Passenger Cars SDVs Technology

Cars Enter Digital Age by Continuously Learning and Always Online

For decades, the race for vehicle makers was about engines, performance and design. Today, the real battleground is software — the new signature of every OEM.

A quiet but massive shift is happening inside the automotive world, and Dr. Arunkumar Sampath, Principal Consultant & Global Head, SDV & eVTOL, Aircraft, TCS, calls it one of the biggest transitions the industry has ever seen. Cars are no longer engineered only as mechanical machines — they are becoming software-driven products that learn, upgrade and evolve long after they leave the factory.

For years, carmakers competed on engines, performance and design. Today, according to him, software is turning into the real differentiator. Global brands are already earning revenue from features offered on demand, and at events like CES, almost every new vehicle showcased was built around digital experiences. Even as markets like the US and Europe move quickly, India — now the world’s third-largest auto market — presents its own unique software challenges because of its mix of two-wheelers, three-wheelers and passenger cars, Dr. Sampath observed.

New Architecture

To meet this shift, the industry is witnessing “an evolution of the ecosystem that is going from a vertical top-down approach to what is called collaborative approach,” he said. The OEMs and suppliers now work side by side, sometimes as partners rather than traditional tiers. Vehicle electrical systems are changing too — instead of dozens of little control units scattered everywhere, hybrid architectures combine in-vehicle compute with cloud-based systems. This is essential for speed, performance and security, he noted.

Some companies want full control, building their own operating systems and cloud environments. Others prefer a more open, shared platform approach. But regardless of strategy, everyone is moving toward service-oriented architecture — software that can be updated, reused and deployed anywhere in the world while still meeting regional needs.

AI Everywhere

“If you are going to build the software defined vehicles (SDVs), obviously you need somebody to work on intelligent cockpit, ADAS system, hyper personalisation, regulatory standards, software, bill of materials etc. This is where actually the AI agents, help. In fact, TCS also has come up with bunch of different agents. We work very closely with different automotive players; we showcased some of these solutions in the recently concluded CES. So, what you notice here is essentially you can define the AI agents to do specific tasks,” he indicated.

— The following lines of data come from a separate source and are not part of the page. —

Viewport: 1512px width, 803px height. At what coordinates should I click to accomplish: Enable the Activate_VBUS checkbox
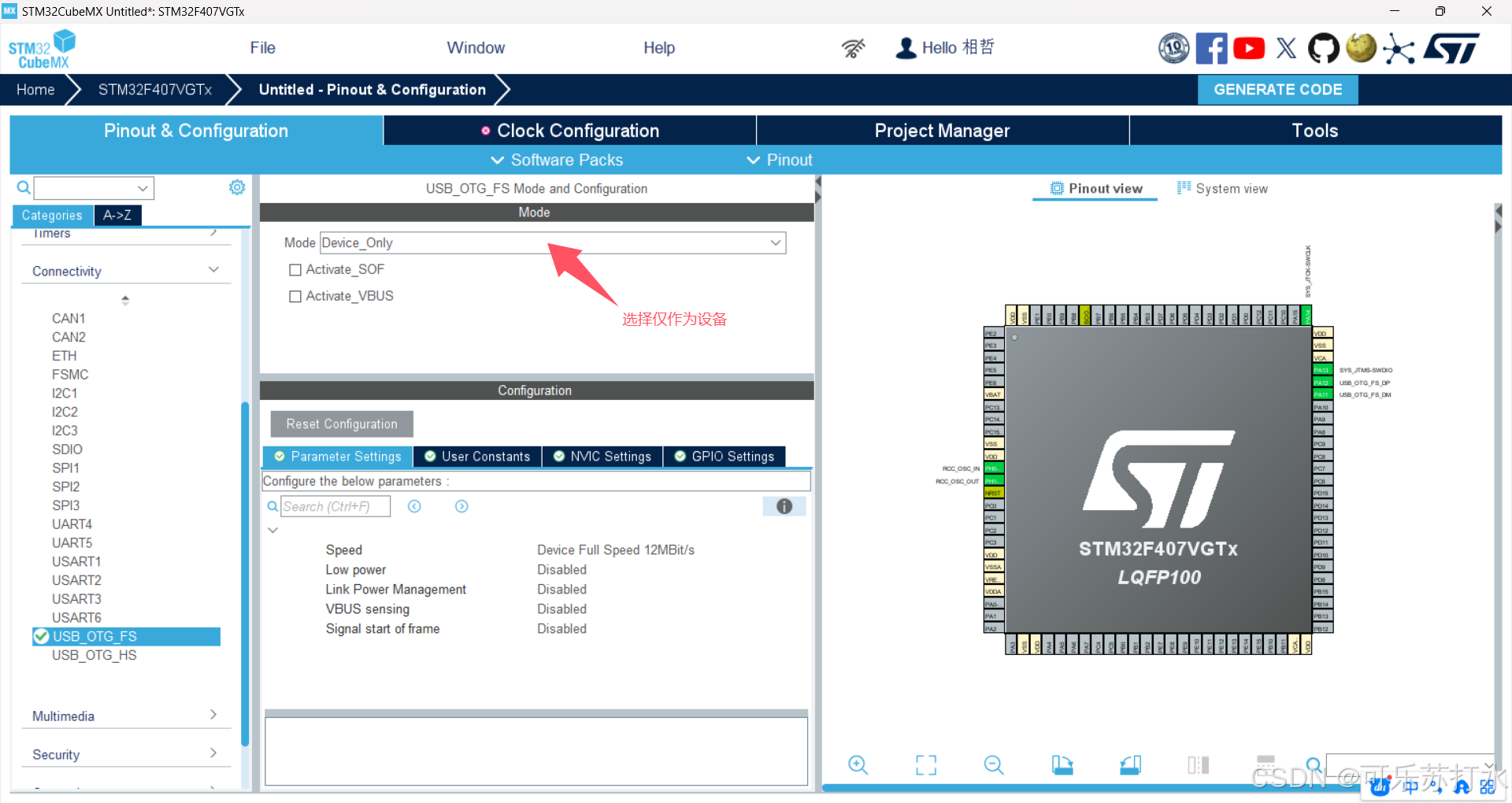[295, 296]

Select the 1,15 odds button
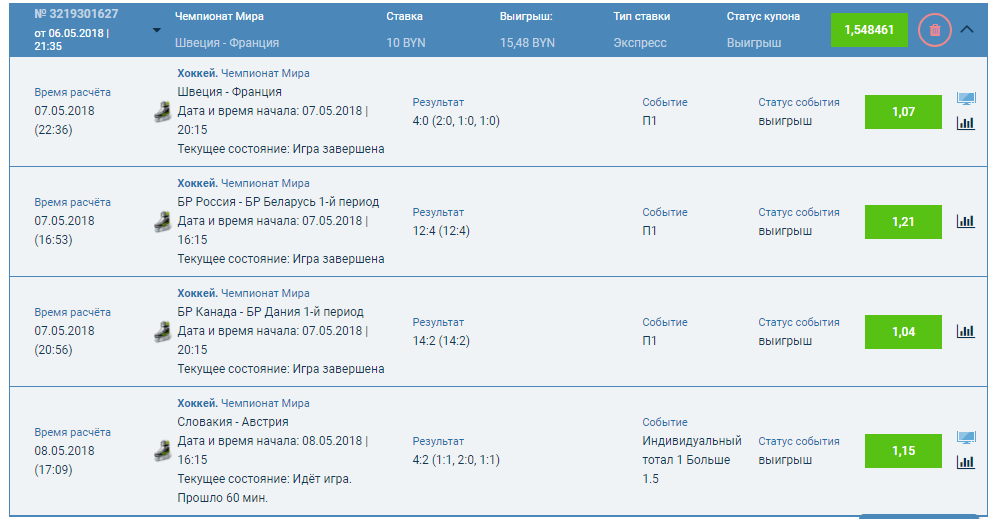coord(903,451)
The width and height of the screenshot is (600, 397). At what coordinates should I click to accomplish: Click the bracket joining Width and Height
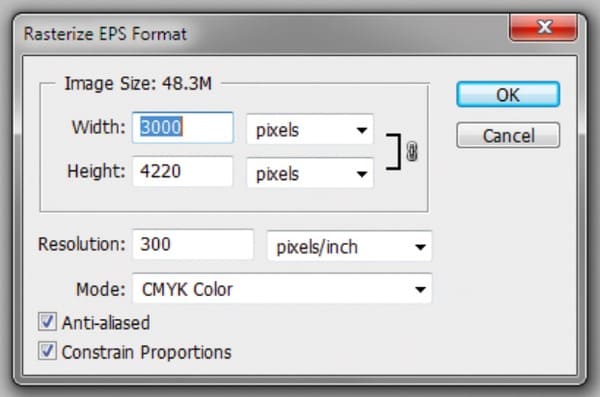click(394, 152)
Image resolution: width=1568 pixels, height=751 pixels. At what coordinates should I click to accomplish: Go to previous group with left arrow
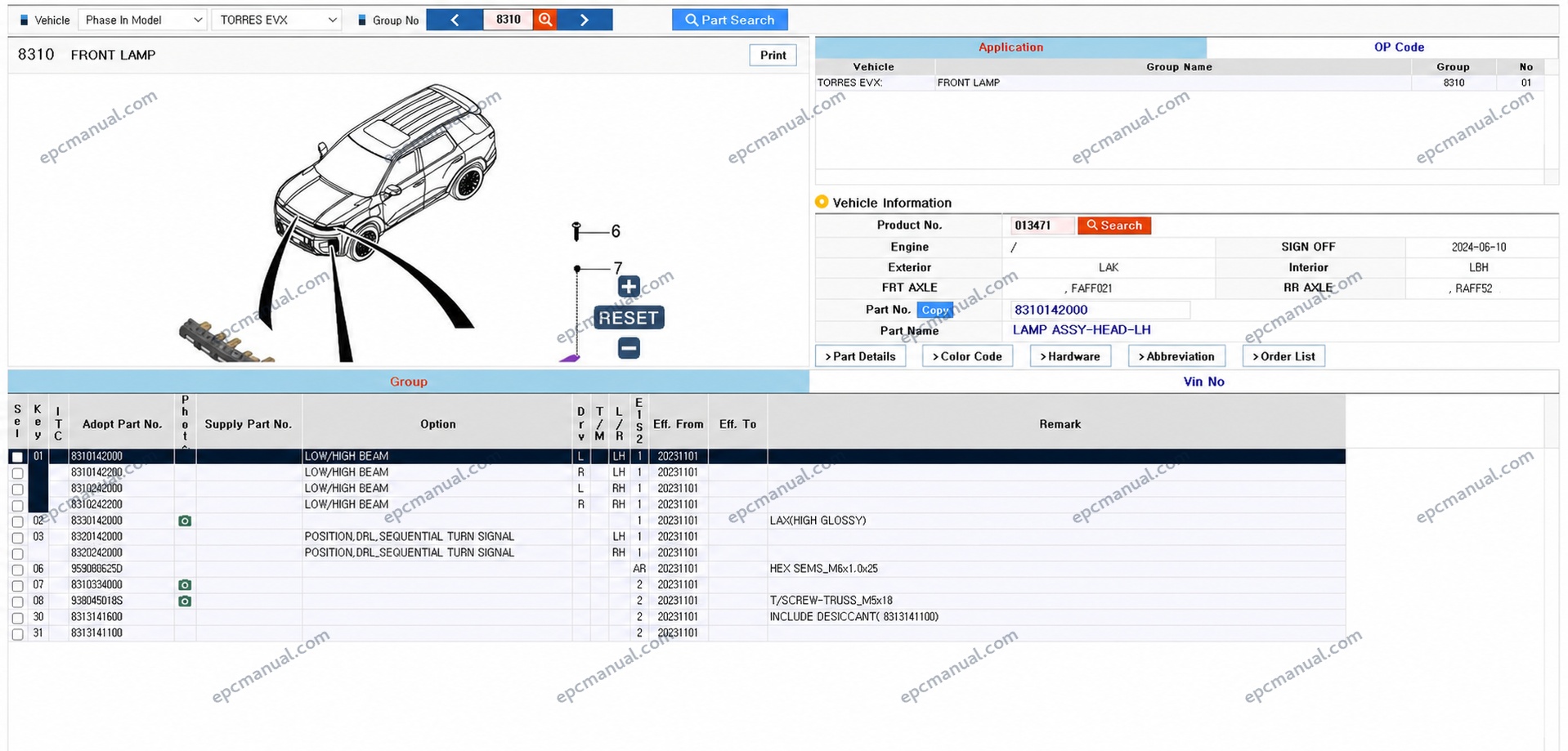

According to Dr. Sampath, AI is becoming the backbone of this new vehicle world. Specialised AI agents manage everything from cockpit functions to ADAS, safety, compliance and driver behaviour. Multi-agent systems allow different AI modules to work together, learn quickly and handle complex traffic conditions — something especially important in countries like India where road behaviour varies by the minute.

The industry is also “exploring the idea of using humanoid drivers as surrogates inside vehicles to replicate human behaviour and gather real-world road data. There is also growing interest in using humanoid robots to collect real-world driving data for autonomous training. And with (large language model) LLM-driven interfaces, vehicles will understand the world around them more like humans do, helping them react better in chaotic traffic,” clarified.

Building Faster, With Better Quality

To keep up with the pace of innovation, car development pipelines are now heavily automated. AI can generate code, check compliance, fix bugs and speed up the release process. Digital twins — virtual replicas of components or entire vehicles — allow teams across the world to test, refine and validate systems without waiting months for prototypes.

This also supports predictive maintenance, allowing vehicles to monitor their own health just like fitness trackers do for people. Federated learning helps personalise vehicle behaviour without exposing private data, making it easier for fleet customers and shared mobility providers to optimise performance safely.

The Software Bill of Materials (SBoM) ensures every line of code is traceable. In a complex global ecosystem, this transparency helps diagnose issues instantly — just as ISRO quickly recovered from a rocket launch abort because every component was digitally traceable, he said.

What Comes Next

The shift to Software-Defined Vehicles is now permanent and accelerating. AI, digital twins, new software architecture, and data-powered development are rewriting how cars are built and how they behave.

What lies ahead is even more transformative: the Internet of Vehicles, deeper vehicle-to-vehicle communication, real-time safety networks, and national records that unify data for faster development and safer mobility. India’s own digital infrastructure — from Vahan databases to upcoming battery passports — will play a big role in this evolution, he observed.

In this new era, cars won’t just be machines. They’ll be intelligent digital systems — always learning, always updating, always connected, he concluded.